Editorial: Second Amendment week welcomed but not ideas
On April 12, the University of Iowa College Republicans wound down its first Second Amendment Week, a set of events to celebrate and raise awareness about the right to bear arms.
The week began on an unfortunate note — a proposed outing to the Hawkeye Gun Range on April 8 was canceled — but the College Republicans rebounded to disseminate information about the National Rifle Association on April 10, host a “Hunters Awareness BBQ” on April 11, and encourage students to wear red in support of gun rights on April 12.
This year’s Second Amendment event was a welcome departure from “Conservative Coming-Out Week,” the controversially named celebration of conservatism that the College Republicans put on in the springs of 2011 and 2012.
That event drew widespread criticism for its use of the term “coming-out,” which many believed to be a sardonic slight to the gay-rights movement.
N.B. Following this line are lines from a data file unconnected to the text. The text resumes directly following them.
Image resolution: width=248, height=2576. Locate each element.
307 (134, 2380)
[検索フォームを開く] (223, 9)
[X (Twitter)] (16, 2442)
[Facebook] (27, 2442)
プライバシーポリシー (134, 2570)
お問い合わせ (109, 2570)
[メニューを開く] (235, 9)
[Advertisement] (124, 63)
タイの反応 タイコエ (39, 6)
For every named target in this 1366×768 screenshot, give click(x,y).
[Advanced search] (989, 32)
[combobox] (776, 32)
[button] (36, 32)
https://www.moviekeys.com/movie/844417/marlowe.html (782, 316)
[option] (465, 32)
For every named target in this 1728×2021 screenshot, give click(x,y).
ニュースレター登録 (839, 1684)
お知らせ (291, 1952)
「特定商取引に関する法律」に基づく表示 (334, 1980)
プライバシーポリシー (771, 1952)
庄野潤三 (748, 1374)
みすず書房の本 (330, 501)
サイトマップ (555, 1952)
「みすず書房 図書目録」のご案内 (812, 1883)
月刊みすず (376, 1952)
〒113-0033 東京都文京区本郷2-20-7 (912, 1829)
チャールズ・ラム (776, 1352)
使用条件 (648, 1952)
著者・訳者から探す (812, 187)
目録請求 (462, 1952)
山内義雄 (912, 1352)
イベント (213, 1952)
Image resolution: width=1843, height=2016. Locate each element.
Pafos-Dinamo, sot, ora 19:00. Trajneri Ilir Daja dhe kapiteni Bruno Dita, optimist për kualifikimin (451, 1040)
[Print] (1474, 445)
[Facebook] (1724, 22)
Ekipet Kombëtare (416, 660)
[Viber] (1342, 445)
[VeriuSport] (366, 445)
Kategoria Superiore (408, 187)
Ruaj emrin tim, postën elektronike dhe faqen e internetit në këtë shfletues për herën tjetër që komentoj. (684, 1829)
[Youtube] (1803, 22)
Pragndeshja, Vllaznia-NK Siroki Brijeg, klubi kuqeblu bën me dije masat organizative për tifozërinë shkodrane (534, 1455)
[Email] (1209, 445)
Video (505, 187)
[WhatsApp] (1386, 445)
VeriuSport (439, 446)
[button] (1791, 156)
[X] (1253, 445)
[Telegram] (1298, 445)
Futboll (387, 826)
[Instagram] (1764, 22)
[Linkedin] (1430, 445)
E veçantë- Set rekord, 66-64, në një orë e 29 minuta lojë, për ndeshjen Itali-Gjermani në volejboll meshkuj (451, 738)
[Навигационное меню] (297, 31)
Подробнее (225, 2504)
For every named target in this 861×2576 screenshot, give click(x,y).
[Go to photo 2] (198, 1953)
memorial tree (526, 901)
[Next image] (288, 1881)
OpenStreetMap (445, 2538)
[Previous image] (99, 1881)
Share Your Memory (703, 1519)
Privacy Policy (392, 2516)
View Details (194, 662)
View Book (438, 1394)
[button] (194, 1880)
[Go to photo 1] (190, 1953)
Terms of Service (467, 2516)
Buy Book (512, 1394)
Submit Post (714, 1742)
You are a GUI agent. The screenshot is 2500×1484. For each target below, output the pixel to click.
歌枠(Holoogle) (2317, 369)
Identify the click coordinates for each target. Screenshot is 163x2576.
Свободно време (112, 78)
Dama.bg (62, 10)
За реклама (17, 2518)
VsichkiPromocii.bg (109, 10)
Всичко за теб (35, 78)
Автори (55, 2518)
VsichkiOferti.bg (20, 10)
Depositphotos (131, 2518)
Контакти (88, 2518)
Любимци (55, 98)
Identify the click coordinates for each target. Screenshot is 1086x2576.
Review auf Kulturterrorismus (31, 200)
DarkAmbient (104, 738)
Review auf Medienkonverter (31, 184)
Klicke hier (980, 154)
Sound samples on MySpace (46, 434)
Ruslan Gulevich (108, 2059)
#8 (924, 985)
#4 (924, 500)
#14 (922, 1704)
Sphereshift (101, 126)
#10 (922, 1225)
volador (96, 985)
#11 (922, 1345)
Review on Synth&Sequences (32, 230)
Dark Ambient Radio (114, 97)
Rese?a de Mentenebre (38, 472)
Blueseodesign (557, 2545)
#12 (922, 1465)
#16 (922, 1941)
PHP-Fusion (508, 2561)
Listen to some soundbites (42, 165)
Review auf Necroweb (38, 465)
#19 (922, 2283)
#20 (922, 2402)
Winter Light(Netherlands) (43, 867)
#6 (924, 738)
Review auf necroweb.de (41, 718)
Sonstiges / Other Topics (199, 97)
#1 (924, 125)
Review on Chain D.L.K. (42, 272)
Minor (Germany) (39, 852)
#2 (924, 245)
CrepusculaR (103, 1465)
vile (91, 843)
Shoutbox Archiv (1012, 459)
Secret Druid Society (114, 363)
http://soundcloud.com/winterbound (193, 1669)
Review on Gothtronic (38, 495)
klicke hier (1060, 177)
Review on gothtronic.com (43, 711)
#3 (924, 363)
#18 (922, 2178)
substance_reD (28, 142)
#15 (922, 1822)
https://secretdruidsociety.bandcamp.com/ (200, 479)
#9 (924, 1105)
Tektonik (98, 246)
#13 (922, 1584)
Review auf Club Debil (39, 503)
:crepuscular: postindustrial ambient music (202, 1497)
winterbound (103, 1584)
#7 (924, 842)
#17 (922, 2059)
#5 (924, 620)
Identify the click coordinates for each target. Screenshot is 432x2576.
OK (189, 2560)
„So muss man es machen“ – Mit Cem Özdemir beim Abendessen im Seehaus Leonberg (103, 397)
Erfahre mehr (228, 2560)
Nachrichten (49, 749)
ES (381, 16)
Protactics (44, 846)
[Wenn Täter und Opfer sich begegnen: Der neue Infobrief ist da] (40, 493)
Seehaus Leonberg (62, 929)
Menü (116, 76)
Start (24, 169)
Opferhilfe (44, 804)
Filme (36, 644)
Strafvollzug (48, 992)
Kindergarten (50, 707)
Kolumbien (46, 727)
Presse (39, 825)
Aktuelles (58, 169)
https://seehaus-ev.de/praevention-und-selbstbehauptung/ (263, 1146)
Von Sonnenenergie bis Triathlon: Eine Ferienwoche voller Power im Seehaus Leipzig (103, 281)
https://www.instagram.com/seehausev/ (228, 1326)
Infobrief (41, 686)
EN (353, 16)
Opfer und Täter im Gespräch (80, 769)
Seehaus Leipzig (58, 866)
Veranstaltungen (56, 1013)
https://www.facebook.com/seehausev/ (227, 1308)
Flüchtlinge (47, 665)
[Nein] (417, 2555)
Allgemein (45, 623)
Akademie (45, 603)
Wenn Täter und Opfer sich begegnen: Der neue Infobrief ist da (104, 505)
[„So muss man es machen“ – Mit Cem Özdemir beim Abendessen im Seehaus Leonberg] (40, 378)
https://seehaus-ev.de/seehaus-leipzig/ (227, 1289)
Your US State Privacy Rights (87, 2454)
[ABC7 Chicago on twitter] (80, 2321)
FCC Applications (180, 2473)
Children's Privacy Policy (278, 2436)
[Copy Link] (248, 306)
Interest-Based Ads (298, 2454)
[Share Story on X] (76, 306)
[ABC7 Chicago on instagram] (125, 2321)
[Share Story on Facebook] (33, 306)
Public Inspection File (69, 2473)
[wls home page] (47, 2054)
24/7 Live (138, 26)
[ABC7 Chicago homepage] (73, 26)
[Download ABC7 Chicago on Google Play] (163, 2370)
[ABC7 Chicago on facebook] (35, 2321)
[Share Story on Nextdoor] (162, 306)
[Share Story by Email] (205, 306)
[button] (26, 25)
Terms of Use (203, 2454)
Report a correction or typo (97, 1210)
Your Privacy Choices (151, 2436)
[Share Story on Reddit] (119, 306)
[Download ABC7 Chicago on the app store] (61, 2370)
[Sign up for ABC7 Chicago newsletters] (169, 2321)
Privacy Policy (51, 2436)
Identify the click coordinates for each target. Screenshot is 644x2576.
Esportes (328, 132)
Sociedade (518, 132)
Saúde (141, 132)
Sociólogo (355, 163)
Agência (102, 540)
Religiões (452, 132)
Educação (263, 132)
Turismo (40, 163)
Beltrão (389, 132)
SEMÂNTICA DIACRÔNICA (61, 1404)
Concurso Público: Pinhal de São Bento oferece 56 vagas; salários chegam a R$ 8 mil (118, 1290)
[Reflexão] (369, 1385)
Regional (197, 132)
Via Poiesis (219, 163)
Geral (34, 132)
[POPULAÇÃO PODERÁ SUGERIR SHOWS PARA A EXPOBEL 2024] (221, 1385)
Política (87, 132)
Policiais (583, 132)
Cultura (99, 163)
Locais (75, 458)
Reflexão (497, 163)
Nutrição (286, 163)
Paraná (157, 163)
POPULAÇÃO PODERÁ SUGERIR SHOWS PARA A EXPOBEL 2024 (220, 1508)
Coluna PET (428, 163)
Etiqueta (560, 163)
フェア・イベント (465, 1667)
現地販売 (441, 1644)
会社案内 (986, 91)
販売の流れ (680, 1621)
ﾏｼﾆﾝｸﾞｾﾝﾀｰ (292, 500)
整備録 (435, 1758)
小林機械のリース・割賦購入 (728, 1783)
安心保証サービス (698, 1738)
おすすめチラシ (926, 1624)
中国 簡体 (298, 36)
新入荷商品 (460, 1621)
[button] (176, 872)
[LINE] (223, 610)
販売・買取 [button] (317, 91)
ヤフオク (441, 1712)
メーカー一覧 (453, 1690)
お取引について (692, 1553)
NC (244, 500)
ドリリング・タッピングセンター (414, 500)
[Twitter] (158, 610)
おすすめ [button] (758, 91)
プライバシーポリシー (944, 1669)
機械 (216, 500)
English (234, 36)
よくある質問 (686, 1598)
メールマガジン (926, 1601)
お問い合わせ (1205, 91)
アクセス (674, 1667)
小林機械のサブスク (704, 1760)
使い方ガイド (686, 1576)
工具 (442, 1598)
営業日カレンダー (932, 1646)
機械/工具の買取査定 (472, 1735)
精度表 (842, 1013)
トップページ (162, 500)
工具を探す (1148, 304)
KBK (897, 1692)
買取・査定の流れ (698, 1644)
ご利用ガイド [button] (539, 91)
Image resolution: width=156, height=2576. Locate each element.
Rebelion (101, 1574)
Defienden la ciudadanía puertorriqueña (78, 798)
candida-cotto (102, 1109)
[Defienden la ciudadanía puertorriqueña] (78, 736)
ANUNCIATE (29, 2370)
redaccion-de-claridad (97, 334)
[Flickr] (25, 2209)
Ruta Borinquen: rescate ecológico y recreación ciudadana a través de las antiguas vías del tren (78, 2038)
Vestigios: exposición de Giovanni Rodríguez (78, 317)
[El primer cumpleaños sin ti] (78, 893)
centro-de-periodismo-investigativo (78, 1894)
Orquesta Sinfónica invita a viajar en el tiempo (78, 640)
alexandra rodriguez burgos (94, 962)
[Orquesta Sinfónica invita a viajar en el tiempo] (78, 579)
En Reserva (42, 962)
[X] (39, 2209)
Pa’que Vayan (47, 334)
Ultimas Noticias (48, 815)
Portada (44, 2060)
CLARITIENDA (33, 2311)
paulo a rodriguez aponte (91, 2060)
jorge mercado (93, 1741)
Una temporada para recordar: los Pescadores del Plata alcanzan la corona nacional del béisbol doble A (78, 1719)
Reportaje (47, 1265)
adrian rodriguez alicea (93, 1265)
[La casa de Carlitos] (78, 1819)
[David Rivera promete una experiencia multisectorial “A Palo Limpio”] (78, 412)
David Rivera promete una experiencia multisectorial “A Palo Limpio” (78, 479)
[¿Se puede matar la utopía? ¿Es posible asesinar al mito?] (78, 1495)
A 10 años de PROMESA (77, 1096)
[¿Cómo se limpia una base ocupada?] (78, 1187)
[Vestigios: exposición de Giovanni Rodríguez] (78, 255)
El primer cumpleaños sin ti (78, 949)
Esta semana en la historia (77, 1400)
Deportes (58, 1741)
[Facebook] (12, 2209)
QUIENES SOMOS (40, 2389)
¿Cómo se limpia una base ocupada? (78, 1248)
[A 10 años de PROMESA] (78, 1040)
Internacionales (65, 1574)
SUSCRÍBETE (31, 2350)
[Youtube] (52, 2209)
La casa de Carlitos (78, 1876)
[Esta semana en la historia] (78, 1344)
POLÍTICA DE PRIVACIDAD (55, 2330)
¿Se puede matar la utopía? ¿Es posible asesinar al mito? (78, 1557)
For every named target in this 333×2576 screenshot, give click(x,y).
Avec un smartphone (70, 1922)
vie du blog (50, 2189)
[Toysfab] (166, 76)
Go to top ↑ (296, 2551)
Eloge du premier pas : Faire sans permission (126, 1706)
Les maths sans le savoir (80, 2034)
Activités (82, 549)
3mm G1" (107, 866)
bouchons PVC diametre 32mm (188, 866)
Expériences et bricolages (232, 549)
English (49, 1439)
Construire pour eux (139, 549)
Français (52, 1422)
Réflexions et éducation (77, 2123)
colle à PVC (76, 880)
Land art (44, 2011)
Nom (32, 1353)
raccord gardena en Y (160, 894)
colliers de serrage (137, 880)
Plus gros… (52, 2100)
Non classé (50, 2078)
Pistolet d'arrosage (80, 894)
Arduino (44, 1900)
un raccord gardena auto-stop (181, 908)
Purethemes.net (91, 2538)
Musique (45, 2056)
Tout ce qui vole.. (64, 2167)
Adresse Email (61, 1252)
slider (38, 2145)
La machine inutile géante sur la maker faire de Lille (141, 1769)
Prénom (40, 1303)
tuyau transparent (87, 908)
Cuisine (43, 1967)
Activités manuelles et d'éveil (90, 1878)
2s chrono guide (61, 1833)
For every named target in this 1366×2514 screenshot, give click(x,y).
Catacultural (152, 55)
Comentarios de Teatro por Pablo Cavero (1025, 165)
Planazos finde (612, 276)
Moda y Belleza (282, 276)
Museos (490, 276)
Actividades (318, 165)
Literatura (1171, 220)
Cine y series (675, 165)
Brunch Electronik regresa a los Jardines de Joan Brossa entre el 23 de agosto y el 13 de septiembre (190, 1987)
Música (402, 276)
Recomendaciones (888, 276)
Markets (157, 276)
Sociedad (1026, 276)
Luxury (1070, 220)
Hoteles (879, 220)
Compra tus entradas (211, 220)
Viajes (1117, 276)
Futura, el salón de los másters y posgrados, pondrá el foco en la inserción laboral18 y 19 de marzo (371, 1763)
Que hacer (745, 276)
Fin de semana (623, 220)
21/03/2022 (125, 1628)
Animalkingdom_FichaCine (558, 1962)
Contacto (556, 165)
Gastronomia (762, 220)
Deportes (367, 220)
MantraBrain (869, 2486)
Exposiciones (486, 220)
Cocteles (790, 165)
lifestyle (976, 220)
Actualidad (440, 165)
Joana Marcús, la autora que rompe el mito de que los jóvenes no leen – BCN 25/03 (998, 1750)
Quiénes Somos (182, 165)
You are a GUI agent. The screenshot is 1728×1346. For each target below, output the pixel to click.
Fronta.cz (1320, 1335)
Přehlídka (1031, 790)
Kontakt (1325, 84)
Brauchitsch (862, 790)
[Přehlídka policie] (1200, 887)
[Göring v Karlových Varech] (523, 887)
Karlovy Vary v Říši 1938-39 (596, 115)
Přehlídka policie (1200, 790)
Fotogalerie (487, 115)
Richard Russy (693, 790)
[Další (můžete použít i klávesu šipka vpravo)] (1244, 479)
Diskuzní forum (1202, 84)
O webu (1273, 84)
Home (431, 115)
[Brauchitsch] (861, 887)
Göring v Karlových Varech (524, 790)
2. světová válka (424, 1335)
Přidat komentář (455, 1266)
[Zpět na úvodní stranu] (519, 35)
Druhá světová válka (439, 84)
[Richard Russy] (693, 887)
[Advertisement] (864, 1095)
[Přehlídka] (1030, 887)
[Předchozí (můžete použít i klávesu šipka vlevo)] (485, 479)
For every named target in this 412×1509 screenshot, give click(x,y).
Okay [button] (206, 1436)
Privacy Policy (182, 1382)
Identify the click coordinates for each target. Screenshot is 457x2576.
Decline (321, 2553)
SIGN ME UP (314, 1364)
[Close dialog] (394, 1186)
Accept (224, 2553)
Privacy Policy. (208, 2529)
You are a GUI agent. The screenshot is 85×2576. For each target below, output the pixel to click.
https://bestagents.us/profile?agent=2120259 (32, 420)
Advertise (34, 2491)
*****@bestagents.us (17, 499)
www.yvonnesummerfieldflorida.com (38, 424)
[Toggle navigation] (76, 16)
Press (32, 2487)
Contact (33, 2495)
This year’s “Hunters Awareness BBQ” was a toned-down cousin of last year’s “Animal Rights Barbecue.”
Conservative Coming-Out Week’s controversial legacy was cemented in 2011, when Ellen Lewin, a UI anthropology and women’s studies professor, sent an ill-advised email response to the College Republicans that read: “F*** YOU, REPUBLICANS.”
We applaud the College Republicans for moving beyond Conservative Coming-Out Week, but we take exception to the interpretation of the Second Amendment that the group offered last week.
Mary Kate Knorr, the president of the UI College Republicans, told The Daily Iowan that the group had chosen to highlight the Second Amendment because of the recent attention the subject has received as the Senate works on legislation designed to curb gun violence.
“Any efforts on the part of the government to make it more difficult to obtain firearms is a breach of our constitutional rights,” Knorr said.
This absolutist stance — the notion that any type of gun regulation is a violation of the Second Amendment — is both dangerous and factually suspect.
The legal precedent surrounding gun laws in the United States directly contradicts this claim. The Supreme Court has upheld the constitutionality of numerous limitations on people’s ability to own guns. The court upheld a ban on sawed-off shotguns in the 1958 case United States v. Miller. The Supreme Court upheld the right of states to ban felons from possessing guns in 1998’s Caron v. U.S.
The notion that the Second Amendment entitles Americans to unrestricted access to firearms is untrue.
In any case, the legislation currently being debated in the Senate certainly falls well short of Second Amendment infringement. If a bill were to emerge from Senate deliberation, it would likely be centered on provisions to expand background checks and institute harsher penalties for those who sell guns illegally.
Rhetorical absolutism argued by the College Republicans threatens to torpedo much-needed gun legislation by deliberately mischaracterizing the modest proposals currently being weighed in the Senate. Expanded background checks and stricter punishment for weapons trafficking are not an attack on our Second Amendment rights.